# Records for this exercise
========================================

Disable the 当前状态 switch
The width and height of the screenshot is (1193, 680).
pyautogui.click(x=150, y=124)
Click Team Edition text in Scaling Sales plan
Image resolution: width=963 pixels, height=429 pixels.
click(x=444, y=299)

========================================

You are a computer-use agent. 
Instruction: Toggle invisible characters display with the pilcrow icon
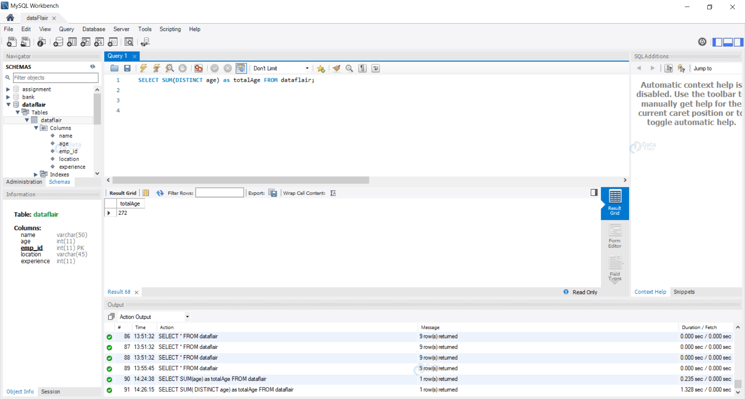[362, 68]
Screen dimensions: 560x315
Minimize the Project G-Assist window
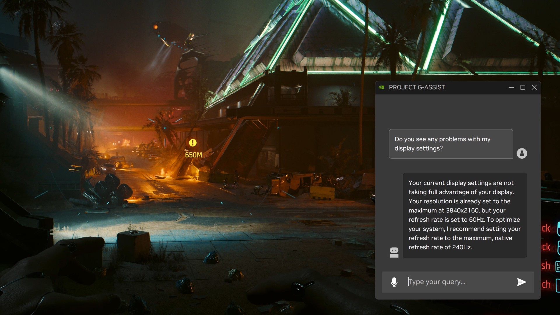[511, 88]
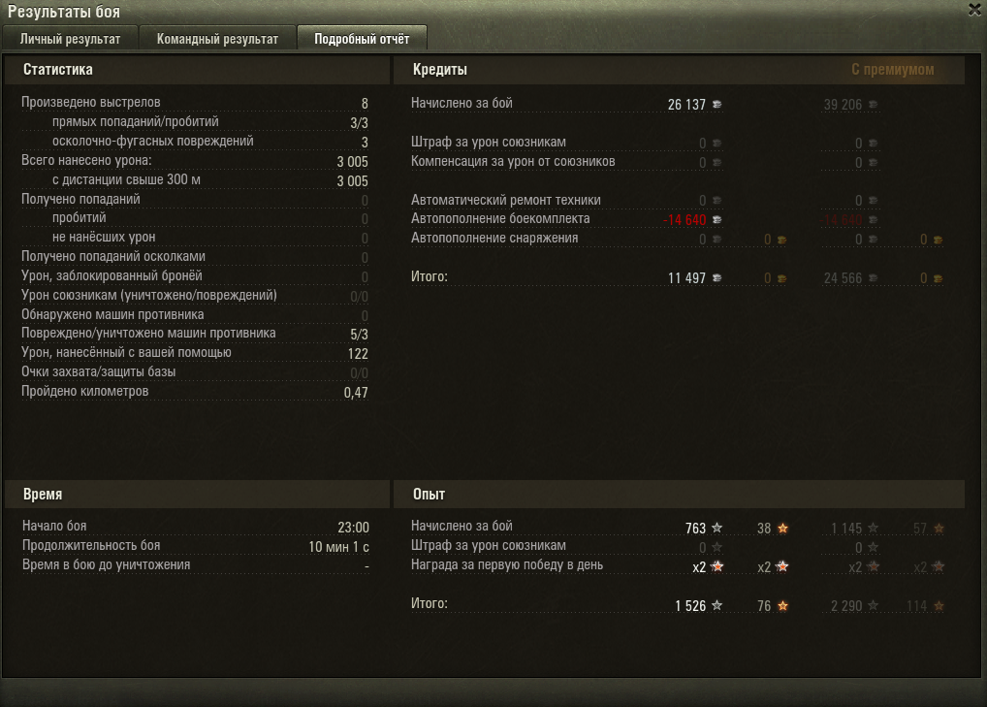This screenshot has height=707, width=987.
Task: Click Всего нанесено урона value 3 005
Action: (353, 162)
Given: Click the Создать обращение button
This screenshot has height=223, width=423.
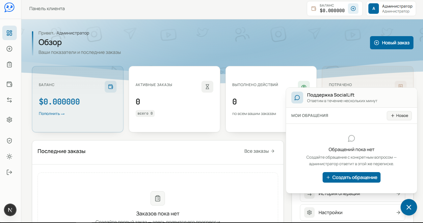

========================================

# Required task
Give the listing from the line containing "Disable the 当前状态 switch" through the line containing "click(x=444, y=299)" as a two-column CSV with the headers ask and reply. Use one row per ask and its reply, put each value in its own quoted field, and turn any line breaks into spaces.

# Response
ask,reply
"Disable the 当前状态 switch The width and height of the screenshot is (1193, 680).","pyautogui.click(x=150, y=124)"
"Click Team Edition text in Scaling Sales plan Image resolution: width=963 pixels, height=429 pixels.","click(x=444, y=299)"